Kandydat Republikanów do Białego Domu Donald Trump przyznał w piątek, że prezydent Barack Obama urodził się w USA, zrywając z rozpowszechnianą przez siebie samego teorią spiskową, że prezydent urodził się za granicą, co odbierałoby mu prawo do pełnienia urządu.
"W 2007 r. Hillary Clinton zaczęła kontrowersję z miejscem urodzenia Baracka Obamy. Ja położyłem temu kres. Prezydent Obama urodził się w Stanach Zjednoczonych. Kropka. Teraz wszyscy chcemy znowu skupić się na tym, by przywrócić Ameryce wielkość i siłę” - oświadczył kandydat Republikanów do Białego Domu w piątek rano (czasu lokalnego) w Waszyngtonie na spotkaniu w swoim nowo otwartym hotelu.
Było to najkrótsze przemówienie Trumpa w całej jego dotychczasowej kampanii wyborczej.
W czwartek wieczorem kandydat w wywiadzie dla dziennika "Washington Post" odmówił odpowiedzi, czy uważa już, że Obama urodził się w USA. „Nie chcę jeszcze odpowiadać na to pytanie” - oświadczył.

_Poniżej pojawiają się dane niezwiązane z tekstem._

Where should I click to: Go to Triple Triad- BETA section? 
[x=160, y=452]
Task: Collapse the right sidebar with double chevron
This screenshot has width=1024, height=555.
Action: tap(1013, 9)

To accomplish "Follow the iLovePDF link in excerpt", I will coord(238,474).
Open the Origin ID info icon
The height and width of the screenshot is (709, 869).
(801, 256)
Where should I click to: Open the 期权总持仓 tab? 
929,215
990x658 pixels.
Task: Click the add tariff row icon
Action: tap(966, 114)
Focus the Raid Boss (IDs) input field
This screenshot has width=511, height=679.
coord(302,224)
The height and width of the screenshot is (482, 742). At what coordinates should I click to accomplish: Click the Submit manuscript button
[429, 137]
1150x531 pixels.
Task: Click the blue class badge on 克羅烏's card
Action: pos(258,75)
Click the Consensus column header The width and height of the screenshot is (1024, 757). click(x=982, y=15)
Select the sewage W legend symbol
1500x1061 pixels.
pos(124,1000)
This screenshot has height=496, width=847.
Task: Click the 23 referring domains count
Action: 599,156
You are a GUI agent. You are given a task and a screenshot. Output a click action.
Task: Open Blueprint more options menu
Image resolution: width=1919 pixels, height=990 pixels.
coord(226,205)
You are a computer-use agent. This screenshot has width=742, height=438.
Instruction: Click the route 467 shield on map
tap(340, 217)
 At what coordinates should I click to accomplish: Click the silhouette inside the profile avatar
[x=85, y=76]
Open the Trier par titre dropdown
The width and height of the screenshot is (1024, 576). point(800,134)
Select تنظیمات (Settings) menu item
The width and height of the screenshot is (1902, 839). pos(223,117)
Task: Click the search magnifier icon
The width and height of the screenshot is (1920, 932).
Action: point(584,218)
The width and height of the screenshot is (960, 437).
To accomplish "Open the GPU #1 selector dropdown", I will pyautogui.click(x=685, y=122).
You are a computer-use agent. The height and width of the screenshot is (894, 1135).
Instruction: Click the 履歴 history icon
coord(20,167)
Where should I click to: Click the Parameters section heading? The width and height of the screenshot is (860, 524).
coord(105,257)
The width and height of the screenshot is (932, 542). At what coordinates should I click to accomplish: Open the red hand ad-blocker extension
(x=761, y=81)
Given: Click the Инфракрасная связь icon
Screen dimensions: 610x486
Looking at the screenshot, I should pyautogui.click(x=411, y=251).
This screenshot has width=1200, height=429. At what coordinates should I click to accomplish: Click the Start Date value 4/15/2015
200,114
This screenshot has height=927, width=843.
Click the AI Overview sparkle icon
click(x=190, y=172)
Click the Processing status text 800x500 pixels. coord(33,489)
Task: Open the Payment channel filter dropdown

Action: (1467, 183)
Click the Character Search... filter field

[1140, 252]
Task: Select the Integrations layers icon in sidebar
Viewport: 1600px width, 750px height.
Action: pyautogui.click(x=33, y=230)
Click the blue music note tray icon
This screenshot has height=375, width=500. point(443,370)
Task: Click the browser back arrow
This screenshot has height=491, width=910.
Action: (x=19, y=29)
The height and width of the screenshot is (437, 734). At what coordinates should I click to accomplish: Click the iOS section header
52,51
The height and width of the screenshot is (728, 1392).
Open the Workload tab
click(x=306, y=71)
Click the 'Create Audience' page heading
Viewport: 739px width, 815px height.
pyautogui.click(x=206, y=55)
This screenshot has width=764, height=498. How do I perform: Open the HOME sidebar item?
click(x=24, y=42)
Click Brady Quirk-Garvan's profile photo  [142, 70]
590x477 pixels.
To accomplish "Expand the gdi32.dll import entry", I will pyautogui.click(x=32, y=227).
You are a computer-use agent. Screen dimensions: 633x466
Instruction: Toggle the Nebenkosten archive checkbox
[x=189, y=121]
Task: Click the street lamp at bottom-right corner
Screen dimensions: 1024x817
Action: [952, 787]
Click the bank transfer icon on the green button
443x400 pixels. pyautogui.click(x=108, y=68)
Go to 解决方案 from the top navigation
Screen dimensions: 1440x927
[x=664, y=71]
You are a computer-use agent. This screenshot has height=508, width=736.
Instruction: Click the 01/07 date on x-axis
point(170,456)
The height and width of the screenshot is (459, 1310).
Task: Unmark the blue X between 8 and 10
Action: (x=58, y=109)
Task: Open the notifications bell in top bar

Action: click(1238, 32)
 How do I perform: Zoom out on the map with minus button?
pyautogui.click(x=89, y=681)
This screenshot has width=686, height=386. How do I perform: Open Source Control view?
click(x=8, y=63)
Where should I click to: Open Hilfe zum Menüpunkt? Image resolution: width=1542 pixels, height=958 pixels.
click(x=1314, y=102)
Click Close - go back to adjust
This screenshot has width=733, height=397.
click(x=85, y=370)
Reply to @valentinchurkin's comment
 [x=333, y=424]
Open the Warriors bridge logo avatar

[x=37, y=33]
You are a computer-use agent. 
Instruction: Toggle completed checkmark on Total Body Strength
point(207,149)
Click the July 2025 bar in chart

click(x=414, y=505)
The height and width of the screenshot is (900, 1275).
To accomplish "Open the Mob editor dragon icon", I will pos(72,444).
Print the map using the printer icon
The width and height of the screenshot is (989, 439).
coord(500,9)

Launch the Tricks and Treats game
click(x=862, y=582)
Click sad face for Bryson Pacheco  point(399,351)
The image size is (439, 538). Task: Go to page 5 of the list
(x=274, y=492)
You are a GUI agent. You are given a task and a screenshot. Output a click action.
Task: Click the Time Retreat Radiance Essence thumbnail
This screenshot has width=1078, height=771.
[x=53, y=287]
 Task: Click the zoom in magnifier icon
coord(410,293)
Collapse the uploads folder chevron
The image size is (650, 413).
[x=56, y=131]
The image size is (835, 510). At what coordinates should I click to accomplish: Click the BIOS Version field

Obwinianie przez niego Hillary Clinton za „rozpoczęcie kontrowersji” z urodzeniem prezydenta - jak podkreślają obserwatorzy – nie ma pokrycia w faktach.
Zachowujące anonimowość osoby ze sztabu kandydatki Demokratów poinformowały, że Trump nawiązywał do kampanii Clinton w prawyborach w 2007 roku, kiedy walczyła ona o nominację prezydencką z Obamą. Jej wczesny doradca Mark Penn sugerował, żeby atakować Obamę jako polityka „ze słabymi korzeniami w Ameryce” – co Trump wtedy podchwycił.
Rada Penna odnosiła się jednak do tego, że Obama urodził się na Hawajach – daleko od kontynentalnych Stanów Zjednoczonych - i część dzieciństwa spędził ze swoją matką w Indonezji. Penn podkreślił, że nigdy nie kwestionował miejsca urodzenia podawanego w jego oficjalnych biografiach.
Kiedy Trump w 2011 r. wahał się, czy po raz pierwszy ubiegać się o nominację prezydencką, stanął na czele ruchu „birthers” (z ang. birth - urodzenie), czyli środowisk podważających oficjalną wersję urodzenia Obamy, który ubiegał się wówczas o reelekcję. W licznych wywiadach sugerował, że prezydent nie urodził się na Hawajach, lecz w Kenii.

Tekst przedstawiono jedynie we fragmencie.